Bogor (Antara) - Mantan Menteri Lingkungan Hidup, Emil Salim mengatakan keberadaan flora Indonesia yang menjadi bagian dari Flora Malesiana sangat penting sebagai mata rantai kehidupan.

"Flora Malesiana ini mata rantai kehidupan, jika ini putus maka semua rantai kehidupan akan mati," kata Emil saat menjadi pembicara kunci dalam Simposium Internasional Flora Malesiana ke-9 di IPB International Conference Center, Kota Bogor, Jawa Barat, Selasa.

Emil mengatakan, banyak orang yang belum memahami apa itu Flora Malesiana dan apa peran tumbuhan dalam kehidupan manusia.

Dijelaskannya, minimnya pemahaman orang terkait Flora Malesiana sesuatu yang wajar karena kurangnya perhatian atau minat orang terhadap sumber daya biologi.

"Selama ini lebih fokus pada sumber daya tambang, batu bara, laut dan pertanian, padahal sumber daya biologi seperti flora malesiana ini sangat penting," katanya.

• Soal Latihan:
(A) Jawablah pertanyaan berikut berdasarkan berita tentang Flora Malesiana.
(i) Jabatan apa yang pernah dipegang Emil Salim?
(ii) Di gedung mana Simposium Internasional Flora Malesiana ke-9 diadakan?
(iii) Sumber daya apa saja yang menurut Emil selama ini lebih menjadi fokus?
(B) Lanjutkan berita tentang Flora Malesiana setelah kalimat terakhirnya.

• Cuplikan Data:
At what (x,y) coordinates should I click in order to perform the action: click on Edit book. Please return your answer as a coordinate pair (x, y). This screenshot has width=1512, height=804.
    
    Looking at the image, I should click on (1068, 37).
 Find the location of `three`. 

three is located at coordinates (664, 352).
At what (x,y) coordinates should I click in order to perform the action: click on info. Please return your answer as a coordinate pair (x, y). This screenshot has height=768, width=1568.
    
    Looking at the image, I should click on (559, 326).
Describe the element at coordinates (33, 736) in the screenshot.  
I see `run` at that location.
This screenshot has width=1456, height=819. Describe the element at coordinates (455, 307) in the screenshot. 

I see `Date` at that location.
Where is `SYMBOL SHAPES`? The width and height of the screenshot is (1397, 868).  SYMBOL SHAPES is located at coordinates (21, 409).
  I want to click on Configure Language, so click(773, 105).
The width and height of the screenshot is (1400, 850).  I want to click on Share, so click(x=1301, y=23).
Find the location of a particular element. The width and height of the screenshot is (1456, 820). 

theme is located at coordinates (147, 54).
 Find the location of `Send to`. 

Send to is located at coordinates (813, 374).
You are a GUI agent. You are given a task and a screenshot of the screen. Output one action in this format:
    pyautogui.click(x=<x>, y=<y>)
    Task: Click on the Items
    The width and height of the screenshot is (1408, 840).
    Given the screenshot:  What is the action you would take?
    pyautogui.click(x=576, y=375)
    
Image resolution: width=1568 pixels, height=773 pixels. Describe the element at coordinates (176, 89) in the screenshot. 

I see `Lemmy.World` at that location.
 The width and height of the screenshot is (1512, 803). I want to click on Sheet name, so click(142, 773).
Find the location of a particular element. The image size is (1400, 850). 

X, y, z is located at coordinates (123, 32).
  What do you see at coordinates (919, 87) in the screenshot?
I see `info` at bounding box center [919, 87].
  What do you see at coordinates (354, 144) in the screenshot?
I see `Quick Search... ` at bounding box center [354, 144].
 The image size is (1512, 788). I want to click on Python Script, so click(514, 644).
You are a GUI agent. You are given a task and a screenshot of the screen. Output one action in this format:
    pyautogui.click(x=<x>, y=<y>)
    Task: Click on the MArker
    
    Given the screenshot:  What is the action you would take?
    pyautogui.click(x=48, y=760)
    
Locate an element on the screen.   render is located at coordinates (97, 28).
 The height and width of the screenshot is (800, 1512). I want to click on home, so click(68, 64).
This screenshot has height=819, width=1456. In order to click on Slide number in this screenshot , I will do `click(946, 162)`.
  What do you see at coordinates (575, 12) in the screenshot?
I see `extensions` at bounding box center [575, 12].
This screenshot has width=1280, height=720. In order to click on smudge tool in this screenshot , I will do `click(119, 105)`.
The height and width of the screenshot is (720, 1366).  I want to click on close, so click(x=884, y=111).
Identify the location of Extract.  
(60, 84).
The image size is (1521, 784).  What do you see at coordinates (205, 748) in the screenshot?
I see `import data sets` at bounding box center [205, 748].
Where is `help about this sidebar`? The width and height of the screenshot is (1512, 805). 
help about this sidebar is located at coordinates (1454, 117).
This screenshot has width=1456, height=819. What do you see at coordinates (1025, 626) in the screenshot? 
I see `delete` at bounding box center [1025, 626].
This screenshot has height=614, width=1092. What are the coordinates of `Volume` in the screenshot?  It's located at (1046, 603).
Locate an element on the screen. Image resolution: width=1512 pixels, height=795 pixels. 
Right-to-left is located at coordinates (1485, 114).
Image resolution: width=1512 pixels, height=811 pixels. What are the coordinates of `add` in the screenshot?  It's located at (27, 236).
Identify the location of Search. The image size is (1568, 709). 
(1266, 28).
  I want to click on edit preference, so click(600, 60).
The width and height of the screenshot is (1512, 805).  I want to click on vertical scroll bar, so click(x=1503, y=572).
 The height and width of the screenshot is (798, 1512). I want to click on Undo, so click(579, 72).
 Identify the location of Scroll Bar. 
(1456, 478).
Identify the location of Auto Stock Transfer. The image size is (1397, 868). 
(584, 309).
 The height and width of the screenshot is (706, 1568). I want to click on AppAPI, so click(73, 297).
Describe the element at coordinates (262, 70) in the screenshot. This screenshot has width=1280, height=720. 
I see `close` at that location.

• Kunci Jawaban:
(A)
(i) Menteri Lingkungan Hidup.
(ii) IPB International Conference Center, Kota Bogor, Jawa Barat.
(iii) Sumber daya tambang, batu bara, laut, dan pertanian.

(B)
Emil menuturkan, banyak orang tidak tahu apa manfaat dari sumber daya biologi karena sudah tertarik dengan sumber daya tambang dan sumber daya laut yang terlihat nilainya dalam perekonomian.

Rendahnya pemahaman ini, lanjut Emil, dikarenakan belum banyak yang menerjemahkan bahasa biologi menjadi bahasa yang bisa dipahami oleh masyarakat luas.

Flora Malesiana adalah sumber daya biologi yang di dunia hanya terdapat di beberapa negara di sepanjang khatulistiwa yakni Indonesia, Filipina, Malaysia, Singapura, Timur Leste, Papua Nugini.

"Flora Malesiana ini pencerminan dari keanekaragaman hayati yang unik, memiliki jaringan dimana jaringan itu antara satu dengan yang lainnya saling berkaitan," katanya.

Menurut Emil, keberadaan Flora Malesiana harus dilindungi, sebagai bagian dari jejaring yang khas yang ada di kawasan tersebut dan tidak ada di tempat lainnya.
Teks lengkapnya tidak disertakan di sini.